BlockManager.getPeers方法如下:
private def getPeers(forceFetch: Boolean): Seq[BlockManagerId] = {
peerFetchLock.synchronized {
val cachedPeersTtl = conf.getInt("spark.storage.cachedPeersTtl", 60 * 1000) // milliseconds
val timeout = System.currentTimeMillis - lastPeerFetchTime > cachedPeersTtl
if (cachedPeers == null || forceFetch || timeout) {
cachedPeers = master.getPeers(blockManagerId).sortBy(_.hashCode)
lastPeerFetchTime = System.currentTimeMillis
logDebug("Fetched peers from master: " + cachedPeers.mkString("[", ",", "]"))
}
cachedPeers //返回集群中除去当前发送消息的BlockManagerId和除去Driver的BlockManagerId外的所有BlockManagerId
}
BlockManagerMasterEndpoint.getPeers方法:
private def getPeers(blockManagerId: BlockManagerId): Seq[BlockManagerId] = {
val blockManagerIds = blockManagerInfo.keySet
if (blockManagerIds.contains(blockManagerId)) {
//过滤掉驱动的BlockManagerId和发送消息的BlockManagerId
blockManagerIds.filterNot { _.isDriver }.filterNot { _ == blockManagerId }.toSeq
} else {
Seq.empty //如果发送消息的节点还没有注册,则返回空序列
}
}
为了防止备份数据备份到对端节点后再备份进入死循环 ,BlockManager.replicate把要备份的数据块的存储级别设置为MEMORY_AND_DISK_SER。BlockManager.replicate方法会调用getRandomPeer从BlockManagerMasterEndpoint.getPeers方法返回的数组中 随机取出一个peer作为数据备份的节点,然后调用NettyBlockTransferService.uploadBlockSync将数据块发送到对端备份节点。BlockManager.replicate代码为:
private def replicate(blockId: BlockId, data: ByteBuffer, level: StorageLevel): Unit = {
val maxReplicationFailures = conf.getInt("spark.storage.maxReplicationFailures", 1)
================================
**任务目标**:
• 1. 根据页面摘录,BlockManager.replicate 把要备份的数据块的存储级别设置成了什么?
• 2. 请在记录中从含有“The image size is (1456, 819). Identify”的那一行开始,到含有“(1030, 631).”的那一行为止,把“text node”替换成“text element”,其余内容保持不变,重新写出这些行。
这些记录与页面摘录没有关系。

[已存储的记录]
================================
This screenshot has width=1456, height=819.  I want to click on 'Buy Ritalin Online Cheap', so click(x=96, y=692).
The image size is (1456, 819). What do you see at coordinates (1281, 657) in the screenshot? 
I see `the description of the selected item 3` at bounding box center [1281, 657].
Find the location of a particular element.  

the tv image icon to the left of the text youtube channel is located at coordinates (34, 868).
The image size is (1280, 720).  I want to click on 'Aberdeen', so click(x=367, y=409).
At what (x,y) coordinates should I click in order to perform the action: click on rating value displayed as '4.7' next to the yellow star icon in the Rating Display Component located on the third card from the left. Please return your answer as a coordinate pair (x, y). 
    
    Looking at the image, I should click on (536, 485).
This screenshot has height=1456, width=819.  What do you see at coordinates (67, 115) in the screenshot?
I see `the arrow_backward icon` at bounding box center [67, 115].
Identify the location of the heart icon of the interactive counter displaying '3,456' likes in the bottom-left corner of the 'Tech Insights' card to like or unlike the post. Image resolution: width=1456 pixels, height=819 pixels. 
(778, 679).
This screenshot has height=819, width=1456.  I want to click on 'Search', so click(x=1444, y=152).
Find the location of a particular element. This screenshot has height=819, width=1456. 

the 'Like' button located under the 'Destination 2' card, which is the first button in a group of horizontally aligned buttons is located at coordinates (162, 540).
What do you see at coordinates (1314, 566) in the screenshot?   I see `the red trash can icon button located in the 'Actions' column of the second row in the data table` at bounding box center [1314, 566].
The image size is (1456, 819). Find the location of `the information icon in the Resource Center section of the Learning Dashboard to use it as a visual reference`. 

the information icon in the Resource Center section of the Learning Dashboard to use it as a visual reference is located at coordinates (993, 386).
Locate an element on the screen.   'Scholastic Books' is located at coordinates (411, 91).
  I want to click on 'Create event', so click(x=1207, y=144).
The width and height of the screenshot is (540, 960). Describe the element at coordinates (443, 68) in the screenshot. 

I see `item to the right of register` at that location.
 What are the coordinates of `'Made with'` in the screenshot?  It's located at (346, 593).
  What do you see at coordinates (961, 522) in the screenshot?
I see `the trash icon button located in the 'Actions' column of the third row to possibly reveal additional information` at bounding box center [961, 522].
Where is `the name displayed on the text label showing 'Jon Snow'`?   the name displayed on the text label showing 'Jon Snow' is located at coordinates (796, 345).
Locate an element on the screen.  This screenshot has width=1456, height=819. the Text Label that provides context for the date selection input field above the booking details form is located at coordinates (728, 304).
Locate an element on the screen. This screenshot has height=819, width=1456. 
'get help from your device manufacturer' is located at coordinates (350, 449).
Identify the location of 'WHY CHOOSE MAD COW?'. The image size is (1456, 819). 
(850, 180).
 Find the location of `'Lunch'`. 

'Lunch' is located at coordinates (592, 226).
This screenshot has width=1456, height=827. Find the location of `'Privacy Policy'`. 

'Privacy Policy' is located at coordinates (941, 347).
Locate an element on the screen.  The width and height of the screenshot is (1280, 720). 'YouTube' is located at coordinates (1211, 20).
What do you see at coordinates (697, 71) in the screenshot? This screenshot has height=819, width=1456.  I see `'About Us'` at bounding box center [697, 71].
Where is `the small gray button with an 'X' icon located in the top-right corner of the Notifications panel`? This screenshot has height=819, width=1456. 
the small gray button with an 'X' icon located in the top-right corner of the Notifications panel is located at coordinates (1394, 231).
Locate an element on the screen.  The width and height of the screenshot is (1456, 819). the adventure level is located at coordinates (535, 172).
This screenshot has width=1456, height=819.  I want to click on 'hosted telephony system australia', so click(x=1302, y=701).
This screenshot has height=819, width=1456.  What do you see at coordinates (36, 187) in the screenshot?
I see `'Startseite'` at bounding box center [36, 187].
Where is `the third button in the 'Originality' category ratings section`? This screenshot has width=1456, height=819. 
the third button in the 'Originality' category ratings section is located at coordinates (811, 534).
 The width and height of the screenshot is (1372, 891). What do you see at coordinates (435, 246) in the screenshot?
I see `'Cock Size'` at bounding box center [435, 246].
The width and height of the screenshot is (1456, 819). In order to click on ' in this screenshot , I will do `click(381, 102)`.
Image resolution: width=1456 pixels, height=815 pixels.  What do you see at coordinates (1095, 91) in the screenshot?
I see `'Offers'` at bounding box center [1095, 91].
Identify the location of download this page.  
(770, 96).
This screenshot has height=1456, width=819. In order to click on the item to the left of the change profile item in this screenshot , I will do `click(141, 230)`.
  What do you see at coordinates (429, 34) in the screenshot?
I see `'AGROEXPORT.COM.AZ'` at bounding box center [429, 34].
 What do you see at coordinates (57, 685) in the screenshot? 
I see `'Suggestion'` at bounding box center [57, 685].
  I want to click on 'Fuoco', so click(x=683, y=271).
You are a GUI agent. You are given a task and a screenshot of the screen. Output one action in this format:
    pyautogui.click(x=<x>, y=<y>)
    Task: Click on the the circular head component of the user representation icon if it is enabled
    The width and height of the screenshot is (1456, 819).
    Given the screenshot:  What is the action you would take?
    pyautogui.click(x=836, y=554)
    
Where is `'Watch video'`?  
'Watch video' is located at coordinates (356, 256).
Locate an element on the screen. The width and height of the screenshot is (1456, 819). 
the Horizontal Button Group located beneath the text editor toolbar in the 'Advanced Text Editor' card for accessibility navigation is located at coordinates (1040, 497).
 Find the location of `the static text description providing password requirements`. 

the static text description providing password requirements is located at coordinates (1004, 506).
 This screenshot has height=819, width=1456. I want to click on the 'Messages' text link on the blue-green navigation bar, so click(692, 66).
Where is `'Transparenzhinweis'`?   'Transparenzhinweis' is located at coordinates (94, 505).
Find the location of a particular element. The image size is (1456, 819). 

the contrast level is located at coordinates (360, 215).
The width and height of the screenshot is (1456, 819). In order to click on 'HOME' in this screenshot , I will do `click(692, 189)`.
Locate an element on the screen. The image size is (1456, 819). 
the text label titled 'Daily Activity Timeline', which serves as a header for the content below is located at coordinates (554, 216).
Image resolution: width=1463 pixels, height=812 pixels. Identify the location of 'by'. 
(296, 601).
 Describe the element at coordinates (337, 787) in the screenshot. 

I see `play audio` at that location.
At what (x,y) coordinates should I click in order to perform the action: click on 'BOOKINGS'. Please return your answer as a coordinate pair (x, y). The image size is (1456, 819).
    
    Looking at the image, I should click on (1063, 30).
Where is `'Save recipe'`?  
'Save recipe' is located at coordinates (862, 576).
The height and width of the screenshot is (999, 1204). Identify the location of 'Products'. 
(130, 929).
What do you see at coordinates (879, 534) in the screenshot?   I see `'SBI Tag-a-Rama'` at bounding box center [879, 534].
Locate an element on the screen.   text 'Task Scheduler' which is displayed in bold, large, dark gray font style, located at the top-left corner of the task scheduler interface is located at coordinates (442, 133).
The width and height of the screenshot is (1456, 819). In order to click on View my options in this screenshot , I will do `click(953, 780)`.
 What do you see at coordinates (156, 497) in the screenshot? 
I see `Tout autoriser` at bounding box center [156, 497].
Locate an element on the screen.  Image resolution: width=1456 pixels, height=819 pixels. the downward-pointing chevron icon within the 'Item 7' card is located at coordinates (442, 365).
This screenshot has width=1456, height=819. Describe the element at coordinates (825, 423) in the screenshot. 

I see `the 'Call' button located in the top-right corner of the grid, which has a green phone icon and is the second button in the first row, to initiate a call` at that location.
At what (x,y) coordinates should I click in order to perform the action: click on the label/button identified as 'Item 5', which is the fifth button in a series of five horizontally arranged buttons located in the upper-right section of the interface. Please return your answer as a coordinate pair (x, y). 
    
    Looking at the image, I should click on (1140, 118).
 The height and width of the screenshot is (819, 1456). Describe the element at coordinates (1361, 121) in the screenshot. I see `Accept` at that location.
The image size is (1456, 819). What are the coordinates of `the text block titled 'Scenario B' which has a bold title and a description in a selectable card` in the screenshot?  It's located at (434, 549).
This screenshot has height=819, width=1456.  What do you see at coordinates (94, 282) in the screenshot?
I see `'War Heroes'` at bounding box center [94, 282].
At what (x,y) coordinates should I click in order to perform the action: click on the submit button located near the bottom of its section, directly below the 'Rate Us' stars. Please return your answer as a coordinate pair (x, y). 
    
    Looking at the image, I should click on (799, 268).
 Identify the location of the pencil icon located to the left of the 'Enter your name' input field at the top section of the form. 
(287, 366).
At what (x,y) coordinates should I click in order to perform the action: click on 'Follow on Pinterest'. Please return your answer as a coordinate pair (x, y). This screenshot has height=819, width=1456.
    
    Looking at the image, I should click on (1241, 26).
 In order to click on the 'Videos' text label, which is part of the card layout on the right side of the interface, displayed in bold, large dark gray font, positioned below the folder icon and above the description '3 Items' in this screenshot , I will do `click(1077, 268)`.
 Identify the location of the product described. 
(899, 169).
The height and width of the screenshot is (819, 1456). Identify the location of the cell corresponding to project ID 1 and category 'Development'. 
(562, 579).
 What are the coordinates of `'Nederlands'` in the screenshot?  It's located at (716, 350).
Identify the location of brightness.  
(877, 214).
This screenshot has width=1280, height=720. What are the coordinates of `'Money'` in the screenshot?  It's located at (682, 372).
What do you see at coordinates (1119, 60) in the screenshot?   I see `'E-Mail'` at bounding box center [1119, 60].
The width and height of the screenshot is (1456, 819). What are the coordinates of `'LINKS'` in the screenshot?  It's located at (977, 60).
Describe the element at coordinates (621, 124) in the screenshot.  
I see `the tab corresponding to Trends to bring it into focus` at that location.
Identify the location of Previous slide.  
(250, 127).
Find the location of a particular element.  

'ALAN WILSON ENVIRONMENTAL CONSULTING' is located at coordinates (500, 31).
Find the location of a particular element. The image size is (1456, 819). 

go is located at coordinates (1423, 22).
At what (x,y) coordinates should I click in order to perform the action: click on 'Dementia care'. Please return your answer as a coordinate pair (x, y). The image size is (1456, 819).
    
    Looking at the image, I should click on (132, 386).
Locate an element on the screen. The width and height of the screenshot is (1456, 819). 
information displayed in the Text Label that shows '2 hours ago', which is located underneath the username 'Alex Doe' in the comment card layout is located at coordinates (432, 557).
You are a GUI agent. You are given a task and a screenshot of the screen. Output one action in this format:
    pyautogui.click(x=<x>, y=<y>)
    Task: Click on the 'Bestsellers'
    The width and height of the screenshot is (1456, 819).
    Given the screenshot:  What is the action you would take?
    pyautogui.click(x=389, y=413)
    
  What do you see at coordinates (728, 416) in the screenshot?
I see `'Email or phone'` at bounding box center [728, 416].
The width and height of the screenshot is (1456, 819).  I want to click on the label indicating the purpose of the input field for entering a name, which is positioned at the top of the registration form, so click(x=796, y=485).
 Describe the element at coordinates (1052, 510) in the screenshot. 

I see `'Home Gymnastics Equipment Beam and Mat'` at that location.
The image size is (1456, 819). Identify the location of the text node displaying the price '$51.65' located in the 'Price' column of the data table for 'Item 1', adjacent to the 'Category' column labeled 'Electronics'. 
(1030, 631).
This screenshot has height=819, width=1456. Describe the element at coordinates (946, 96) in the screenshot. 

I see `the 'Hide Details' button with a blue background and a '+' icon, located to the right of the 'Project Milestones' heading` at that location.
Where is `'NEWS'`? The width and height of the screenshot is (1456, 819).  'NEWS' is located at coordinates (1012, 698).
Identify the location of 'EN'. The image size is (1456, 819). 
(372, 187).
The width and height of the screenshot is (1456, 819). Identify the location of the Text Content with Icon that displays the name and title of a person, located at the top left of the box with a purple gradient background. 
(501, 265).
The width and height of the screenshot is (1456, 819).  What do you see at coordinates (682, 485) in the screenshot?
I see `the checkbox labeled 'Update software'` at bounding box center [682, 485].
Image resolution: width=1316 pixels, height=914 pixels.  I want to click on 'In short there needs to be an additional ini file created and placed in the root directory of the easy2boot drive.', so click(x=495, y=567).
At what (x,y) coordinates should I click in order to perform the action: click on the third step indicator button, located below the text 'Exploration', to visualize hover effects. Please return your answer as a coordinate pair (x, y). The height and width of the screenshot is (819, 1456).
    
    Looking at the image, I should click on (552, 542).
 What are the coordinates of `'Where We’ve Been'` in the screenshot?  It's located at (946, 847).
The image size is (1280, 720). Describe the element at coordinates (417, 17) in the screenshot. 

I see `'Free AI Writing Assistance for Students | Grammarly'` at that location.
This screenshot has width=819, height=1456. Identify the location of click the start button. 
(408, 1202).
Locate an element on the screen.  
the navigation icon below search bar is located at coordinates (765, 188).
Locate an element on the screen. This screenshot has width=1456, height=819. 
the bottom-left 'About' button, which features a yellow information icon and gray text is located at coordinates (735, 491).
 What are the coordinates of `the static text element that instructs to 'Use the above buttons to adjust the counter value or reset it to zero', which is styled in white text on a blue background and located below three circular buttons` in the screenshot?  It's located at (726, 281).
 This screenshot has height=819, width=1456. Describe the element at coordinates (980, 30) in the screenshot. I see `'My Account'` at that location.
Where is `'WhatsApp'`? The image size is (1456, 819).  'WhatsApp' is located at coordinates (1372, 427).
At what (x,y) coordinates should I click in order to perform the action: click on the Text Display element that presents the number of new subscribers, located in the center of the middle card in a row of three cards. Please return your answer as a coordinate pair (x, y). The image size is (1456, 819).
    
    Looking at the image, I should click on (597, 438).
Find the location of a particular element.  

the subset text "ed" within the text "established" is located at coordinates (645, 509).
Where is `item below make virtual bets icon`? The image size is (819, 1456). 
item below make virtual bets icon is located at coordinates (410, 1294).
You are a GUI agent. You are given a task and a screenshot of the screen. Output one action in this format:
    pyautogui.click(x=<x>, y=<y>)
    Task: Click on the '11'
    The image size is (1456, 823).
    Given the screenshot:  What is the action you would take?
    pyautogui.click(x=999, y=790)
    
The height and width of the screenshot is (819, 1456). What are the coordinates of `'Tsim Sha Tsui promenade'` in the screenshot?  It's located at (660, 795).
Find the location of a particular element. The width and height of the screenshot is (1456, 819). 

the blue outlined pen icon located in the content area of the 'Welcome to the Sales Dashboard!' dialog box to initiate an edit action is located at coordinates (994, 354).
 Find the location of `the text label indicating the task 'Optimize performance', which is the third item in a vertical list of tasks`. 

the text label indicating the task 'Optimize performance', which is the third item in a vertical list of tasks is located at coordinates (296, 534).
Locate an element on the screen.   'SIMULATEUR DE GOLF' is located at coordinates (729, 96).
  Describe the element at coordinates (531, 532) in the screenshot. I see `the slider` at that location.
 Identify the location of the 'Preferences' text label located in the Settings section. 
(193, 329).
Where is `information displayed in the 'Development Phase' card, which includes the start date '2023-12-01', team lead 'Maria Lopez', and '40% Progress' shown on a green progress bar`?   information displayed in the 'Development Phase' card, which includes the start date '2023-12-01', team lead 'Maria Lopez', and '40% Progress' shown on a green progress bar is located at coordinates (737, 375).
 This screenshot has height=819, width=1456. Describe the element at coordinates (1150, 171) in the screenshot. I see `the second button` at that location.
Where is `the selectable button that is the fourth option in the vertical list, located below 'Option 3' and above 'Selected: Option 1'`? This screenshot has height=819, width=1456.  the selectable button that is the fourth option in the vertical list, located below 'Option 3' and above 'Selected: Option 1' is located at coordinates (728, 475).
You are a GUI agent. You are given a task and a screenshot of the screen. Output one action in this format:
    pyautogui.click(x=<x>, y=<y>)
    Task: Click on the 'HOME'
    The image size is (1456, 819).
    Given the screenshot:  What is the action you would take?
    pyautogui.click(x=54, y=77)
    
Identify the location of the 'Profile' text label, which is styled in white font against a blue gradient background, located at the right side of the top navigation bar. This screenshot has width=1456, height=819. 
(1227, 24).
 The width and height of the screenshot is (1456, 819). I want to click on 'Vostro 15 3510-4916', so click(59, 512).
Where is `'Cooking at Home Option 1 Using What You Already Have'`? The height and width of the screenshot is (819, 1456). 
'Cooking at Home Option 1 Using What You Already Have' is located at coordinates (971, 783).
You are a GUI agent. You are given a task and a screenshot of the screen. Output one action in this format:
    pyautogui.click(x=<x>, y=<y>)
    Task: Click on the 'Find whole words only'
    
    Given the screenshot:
================================
**完整解答**:
• 1. MEMORY_AND_DISK_SER

• 2.
The image size is (1456, 819). Identify the location of the text element displaying the price '$51.65' located in the 'Price' column of the data table for 'Item 1', adjacent to the 'Category' column labeled 'Electronics'. 
(1030, 631).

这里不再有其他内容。